WHAT YOU NEED TO DO »
Please continue the passage about marine geologist Leslie Sautter and her ocean-themed face masks, starting right after its final sentence.

TEXT PASSAGE »
====
College of Charleston marine geologist Leslie “Doc” Sautter doesn’t consider herself an artist.
“I’m more of a craftsperson,” she says of the prints she creates for her small business Oceanica Designs, which is the culmination of her lifelong passion for the sea. The designs include prints of marine organisms such as fish, octopuses, starfish and blue crabs featured on blankets, totes, coffee mugs, coasters and pillows. Now she’s making double-layered cloth face masks with her marine-inspired designs to raise funds for CofC students.
In early June, Sautter sold over 400 masks, raising more than $2500, split between the Geology Alumni Endowed Award and the Mace Brown Museum of Natural History.
“These funds will be used to support undergraduate student research and fieldwork,” Sautter explains.
For a second round of mask orders, Sautter will donate $5 from the sale of each mask to further support the same groups, along with the CofC BEAMS (BEnthic Acoustic Mapping and Survey) Program. To view the masks and see the pricing, go here. After selecting a mask design, orders may be placed by emailing Sautter at SautterL@cofc.edu before July 10th. Masks will be available for pickup on campus after Aug. 15th.
Sautter, who has been teaching in the Department of Geology and Environmental Geosciences for more than 25 years, had planned on taking a group of students to the U.S. Virgin Islands this summer to map the seafloor. But when the College shifted to online instruction due to the coronavirus pandemic, she refocused her energies and launched the series of cloth face masks featuring designs such as trigger fish, sea horses and flying fish. An additional set of mask prints featured multicolor images of the seafloor generated by students in the College’s BEAMS Program through multi-beam sonar data collected off the southeastern coast of the United States.
The BEAMS Program is a seafloor mapping initiative that Sautter began in 2007. It is part of Project Oceanica, which she founded in 2001. Project Oceanica integrates education with oceanographic research and at-sea exploration, as well as develops educational resources and programs for undergraduate students, high school students and K-12 educators. Sautter says the inspiration for her business, Oceanica Designs, came when she was teaching marine science to elementary, middle and high school teachers. She learned and demonstrated the fish-printing technique “Gyotaku,” a traditional Japanese art form, as a tool to help students understand fish morphology.
“I got pretty good at it after teaching so many workshops and wanted to figure out another way to use the designs,” she says.
====
DATA UNDER STUDY »
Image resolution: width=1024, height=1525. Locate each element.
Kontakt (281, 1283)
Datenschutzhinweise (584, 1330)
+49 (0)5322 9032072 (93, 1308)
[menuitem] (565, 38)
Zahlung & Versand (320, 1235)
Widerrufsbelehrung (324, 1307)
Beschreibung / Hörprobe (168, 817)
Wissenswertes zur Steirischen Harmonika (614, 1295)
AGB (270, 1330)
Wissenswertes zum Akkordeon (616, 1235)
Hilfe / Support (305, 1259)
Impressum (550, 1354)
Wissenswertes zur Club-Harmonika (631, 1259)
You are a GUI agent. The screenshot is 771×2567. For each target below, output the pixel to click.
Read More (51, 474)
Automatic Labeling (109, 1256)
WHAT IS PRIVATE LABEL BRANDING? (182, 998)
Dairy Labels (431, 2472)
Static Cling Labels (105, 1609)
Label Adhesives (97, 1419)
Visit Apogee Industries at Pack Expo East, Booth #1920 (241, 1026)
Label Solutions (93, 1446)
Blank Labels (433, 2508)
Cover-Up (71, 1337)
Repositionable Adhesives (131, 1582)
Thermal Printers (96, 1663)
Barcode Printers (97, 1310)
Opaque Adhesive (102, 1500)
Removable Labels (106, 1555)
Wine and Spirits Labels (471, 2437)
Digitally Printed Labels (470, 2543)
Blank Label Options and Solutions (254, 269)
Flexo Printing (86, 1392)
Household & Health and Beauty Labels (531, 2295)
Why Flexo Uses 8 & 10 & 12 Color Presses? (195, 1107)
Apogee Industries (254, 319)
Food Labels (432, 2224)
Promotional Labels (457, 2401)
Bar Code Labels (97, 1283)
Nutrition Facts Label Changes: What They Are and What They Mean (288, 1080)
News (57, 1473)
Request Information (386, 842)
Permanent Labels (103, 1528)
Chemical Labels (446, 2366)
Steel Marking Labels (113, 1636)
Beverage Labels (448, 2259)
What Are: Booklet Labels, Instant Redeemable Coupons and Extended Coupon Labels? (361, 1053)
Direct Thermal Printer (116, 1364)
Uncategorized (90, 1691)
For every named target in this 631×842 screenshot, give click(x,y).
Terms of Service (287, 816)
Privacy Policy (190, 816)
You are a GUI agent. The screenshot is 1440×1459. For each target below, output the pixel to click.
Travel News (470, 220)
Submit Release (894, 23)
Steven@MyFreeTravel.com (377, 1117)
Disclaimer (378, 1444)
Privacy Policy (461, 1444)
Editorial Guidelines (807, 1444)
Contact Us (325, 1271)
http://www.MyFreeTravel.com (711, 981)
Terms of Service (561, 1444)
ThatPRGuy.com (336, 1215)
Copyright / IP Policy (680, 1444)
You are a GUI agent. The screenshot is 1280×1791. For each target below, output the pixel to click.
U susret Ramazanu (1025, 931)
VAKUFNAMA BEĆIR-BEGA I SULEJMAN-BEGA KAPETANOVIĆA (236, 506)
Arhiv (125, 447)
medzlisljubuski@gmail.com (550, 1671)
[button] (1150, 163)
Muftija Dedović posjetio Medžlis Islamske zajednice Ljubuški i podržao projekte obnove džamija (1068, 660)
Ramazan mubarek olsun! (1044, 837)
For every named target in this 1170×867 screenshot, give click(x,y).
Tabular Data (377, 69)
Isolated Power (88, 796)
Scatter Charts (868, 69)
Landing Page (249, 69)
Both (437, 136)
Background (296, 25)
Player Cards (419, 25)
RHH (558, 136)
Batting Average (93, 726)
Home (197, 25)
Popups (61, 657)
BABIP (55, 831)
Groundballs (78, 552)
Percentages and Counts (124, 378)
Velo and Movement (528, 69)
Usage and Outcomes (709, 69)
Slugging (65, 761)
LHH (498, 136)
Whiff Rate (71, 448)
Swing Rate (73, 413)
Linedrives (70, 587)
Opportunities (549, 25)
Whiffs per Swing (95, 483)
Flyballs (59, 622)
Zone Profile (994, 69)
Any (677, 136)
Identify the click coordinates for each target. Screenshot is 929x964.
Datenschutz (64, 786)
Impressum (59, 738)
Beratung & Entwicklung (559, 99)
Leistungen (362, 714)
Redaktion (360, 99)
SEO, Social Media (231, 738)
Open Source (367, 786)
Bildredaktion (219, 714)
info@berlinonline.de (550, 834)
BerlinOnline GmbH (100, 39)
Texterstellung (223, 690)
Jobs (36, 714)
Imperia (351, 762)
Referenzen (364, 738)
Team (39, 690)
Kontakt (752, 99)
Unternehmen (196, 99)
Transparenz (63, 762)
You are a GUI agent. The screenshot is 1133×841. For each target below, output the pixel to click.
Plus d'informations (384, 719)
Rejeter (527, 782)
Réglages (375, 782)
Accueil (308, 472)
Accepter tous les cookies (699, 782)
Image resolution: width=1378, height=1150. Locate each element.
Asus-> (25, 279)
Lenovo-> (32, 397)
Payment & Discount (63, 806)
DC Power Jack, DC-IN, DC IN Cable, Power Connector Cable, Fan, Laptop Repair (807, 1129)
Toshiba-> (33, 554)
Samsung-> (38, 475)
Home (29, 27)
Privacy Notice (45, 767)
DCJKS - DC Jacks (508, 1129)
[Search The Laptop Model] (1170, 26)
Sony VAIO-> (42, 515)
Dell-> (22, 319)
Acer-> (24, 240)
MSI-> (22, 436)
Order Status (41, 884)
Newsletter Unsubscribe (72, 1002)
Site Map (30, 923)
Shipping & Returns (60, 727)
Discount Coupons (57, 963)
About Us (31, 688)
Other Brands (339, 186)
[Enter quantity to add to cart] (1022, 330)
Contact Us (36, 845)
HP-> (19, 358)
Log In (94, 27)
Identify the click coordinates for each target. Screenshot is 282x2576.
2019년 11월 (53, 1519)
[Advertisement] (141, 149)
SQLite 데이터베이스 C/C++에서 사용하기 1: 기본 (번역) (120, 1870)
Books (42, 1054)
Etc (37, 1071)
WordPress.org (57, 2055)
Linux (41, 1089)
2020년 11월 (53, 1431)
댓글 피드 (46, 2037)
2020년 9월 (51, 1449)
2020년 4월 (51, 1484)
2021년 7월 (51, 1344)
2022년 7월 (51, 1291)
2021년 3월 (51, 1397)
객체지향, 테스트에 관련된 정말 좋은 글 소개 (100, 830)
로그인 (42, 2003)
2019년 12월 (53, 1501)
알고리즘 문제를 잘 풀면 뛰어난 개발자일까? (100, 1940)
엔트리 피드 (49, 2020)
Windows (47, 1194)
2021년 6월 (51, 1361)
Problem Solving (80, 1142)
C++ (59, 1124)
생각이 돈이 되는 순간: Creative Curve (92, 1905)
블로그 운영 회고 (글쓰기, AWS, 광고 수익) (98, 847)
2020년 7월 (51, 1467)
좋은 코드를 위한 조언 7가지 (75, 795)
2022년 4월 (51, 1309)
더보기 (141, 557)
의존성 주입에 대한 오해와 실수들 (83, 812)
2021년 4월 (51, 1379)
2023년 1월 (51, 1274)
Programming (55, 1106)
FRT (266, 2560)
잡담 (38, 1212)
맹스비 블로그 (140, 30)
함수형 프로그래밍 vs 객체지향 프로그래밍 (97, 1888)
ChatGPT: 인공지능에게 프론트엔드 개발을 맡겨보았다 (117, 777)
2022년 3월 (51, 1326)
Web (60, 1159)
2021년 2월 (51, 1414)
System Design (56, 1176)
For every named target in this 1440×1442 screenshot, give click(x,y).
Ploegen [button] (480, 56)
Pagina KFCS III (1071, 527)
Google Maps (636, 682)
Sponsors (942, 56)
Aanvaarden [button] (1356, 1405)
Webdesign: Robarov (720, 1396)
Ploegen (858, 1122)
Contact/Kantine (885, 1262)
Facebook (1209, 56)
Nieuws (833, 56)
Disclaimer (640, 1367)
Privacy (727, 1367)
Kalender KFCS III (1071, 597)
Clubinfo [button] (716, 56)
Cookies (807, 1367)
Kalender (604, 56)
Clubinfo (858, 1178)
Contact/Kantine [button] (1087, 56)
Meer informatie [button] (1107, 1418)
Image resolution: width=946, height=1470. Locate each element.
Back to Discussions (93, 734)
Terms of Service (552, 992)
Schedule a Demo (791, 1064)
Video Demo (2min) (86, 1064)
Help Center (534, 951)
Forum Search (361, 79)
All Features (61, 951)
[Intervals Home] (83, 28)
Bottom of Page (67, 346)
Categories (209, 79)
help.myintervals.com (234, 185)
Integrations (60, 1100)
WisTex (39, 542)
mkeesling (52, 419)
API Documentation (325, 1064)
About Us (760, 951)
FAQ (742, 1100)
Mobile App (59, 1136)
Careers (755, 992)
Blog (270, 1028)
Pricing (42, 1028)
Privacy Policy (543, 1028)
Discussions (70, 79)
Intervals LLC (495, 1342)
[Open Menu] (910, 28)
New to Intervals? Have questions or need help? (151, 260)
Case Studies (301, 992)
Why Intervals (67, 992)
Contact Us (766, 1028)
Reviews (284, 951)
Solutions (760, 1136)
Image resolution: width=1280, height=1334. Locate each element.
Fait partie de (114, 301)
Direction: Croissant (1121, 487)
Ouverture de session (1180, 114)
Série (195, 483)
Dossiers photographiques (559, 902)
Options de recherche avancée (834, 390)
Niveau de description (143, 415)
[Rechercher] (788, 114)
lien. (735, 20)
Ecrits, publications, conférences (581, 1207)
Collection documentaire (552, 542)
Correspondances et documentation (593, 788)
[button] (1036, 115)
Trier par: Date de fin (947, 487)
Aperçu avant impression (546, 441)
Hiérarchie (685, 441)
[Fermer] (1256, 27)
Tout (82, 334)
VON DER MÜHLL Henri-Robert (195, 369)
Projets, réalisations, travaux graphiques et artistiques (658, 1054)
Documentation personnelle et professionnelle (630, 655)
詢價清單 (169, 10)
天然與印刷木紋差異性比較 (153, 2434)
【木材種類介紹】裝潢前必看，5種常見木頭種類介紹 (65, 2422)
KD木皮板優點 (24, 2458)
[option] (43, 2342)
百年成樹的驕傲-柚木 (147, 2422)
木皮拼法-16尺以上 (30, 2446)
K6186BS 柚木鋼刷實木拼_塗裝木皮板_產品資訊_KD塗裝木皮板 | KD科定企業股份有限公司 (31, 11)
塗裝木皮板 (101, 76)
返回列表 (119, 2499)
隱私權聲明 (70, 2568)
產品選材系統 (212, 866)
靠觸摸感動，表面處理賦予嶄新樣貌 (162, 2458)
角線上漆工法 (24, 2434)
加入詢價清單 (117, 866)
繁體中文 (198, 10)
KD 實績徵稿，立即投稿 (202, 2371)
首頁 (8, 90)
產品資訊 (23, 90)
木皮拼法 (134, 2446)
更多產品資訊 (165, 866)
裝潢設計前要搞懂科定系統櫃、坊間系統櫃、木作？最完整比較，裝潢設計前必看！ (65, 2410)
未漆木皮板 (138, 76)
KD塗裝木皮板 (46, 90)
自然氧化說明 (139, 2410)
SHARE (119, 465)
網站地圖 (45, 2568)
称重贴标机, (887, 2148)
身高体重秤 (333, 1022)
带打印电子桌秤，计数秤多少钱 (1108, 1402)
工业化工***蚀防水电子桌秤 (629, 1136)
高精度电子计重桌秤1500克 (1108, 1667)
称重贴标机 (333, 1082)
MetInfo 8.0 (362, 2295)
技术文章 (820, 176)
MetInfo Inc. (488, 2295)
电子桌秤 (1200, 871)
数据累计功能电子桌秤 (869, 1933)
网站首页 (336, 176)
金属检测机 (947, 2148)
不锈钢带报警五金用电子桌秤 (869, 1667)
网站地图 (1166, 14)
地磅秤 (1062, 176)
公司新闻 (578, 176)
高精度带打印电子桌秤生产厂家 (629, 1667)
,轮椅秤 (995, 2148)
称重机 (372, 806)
====
OUTPUT OF THE EXERCISE »
The actual process involves painting an organism such as an octopus or a triggerfish, pressing muslin or paper on top of the painted creature and then scanning the printed image. Sautter notes that all animals are donated by fishermen and seafood stores. One exception is the flying fish used for the print “Flight School.” The fish literally flew out of the water and landed on the deck of a research vessel off the Georgia coast in the middle of the night. Sautter notes, “Sadly he died, but is now immortalized in ink using Gyotaku!”
Sautter also creates unique designs from photographs of her fish fossil collection – some of which date to more than 50 million years ago. Some of the designs sport collages of the tiny microfossils called foraminifera that Sautter has studied to examine climate change. She uses these artistic collages in her marine geology courses.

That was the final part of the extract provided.